I. THE HUMAN ELEMENT. The rending of the kingdom was not a sudden event that came without warning. As in all such cases, a variety of circumstances prepared the way for it. There were slumbering sources of mischief, certain conditions of thought and feeling, specially old jealousies between the tribes of Ephraim and Judah, that made it inevitable. But having regard to the nearer occasions, note

(1) How the seed of evil sown in one generation bears deadly fruit in the next. Trace the calamity back to the time when Solomon's heart first began to turn from the Lord. The root of it lay in his idolatry, and in the oppressions into which his luxury led him. That idolatry undermined the deepest foundation of the nation's unity in its loyalty to Jehovah, the Great Invisible King; that tyranny violated the public sense of righteousness, which is the strength of every nation, and kindled smouldering fire of discontent, which was sure, when occasion served, to burst into a flame. So true is it that the evil, as well as the good, men do "lives after them." Through the subtle relations that exist between man and man, generation and generation, the possible influence of any form of wrong doing can never be measured. It spreads in widening circles. As in the line of individual history every man reaps what he sows -

"Our deeds still travel with us from afar,
And what we have been makes us what we are" - so in the line of succeeding generations. Germs of evil sown by the fathers spring up among their children. There is a conservation of moral forces as of material. Let a corrupting power be once set in motion, and, though hidden for awhile, it is sure to appear again in some riper and more extended form. The nation retains its visible unity under Solomon, but when the charm of his personal reign is over the disintegrating work that has been going on beneath the surface is made manifest.

(2) The danger there is in following the prompting of foolish inexperience and headstrong self will. Rehoboam was wise in taking counsel of his advisers in this emergency. His folly lay in listening to those who flattered his vanity, rather than those whose prudence was a safer guide; and in supposing that, whether the discontent that urged the plea of oppression was reasonable or not, heavier oppression would cure it. It is a familiar picture of human life that we have here. "Days should speak, and multitude of years teach wisdom" (Job 32:7); but how often is the counsel of youthful incompetence followed because it is more agreeable. There is a time to resist as well as to yield; but experience shows that the pride that refuses all reasonable concession, and perhaps adds insult to wrong, defeats its own end. To stoop is often to conquer. To humble one's self is the way to be exalted. Imperious self will rushes blindly to its own ruin. Kindly human sympathy and generous self abandonment win honour and power. "He that would be great among you," etc. (Matthew 20:26, 27).

II. THE DIVINE ELEMENT. This is seen in two respects.

- Exercise details -
Please state, from the passage on the rending of the kingdom, where the root of the calamity lay.

- Data lines -

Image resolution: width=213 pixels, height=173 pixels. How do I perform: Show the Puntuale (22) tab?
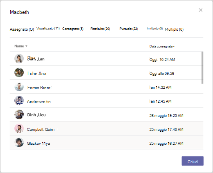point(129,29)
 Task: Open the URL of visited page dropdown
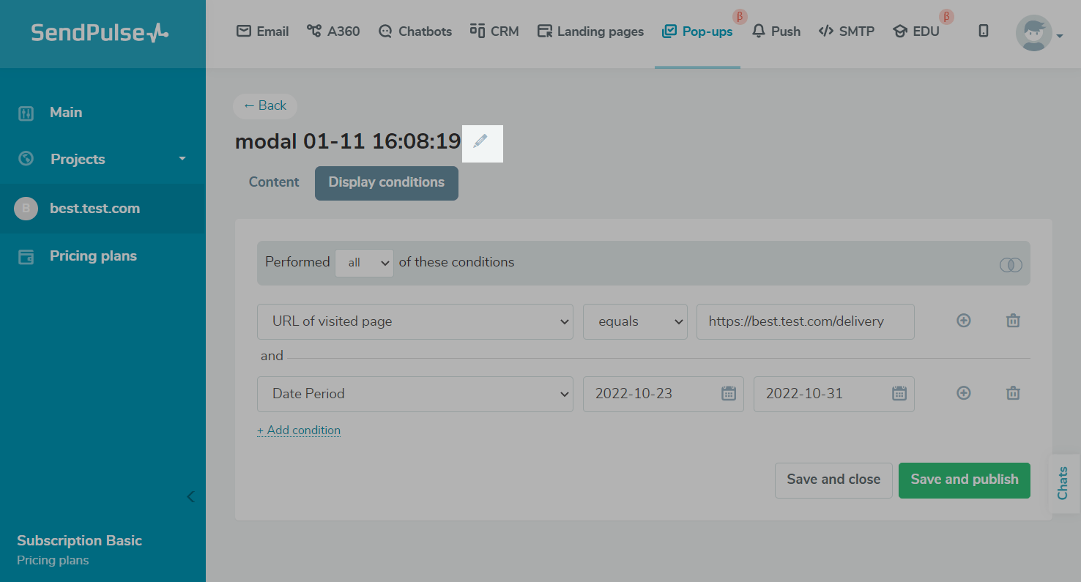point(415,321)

- Result -
It lay in Solomon's idolatry and in the oppressions into which his luxury led him.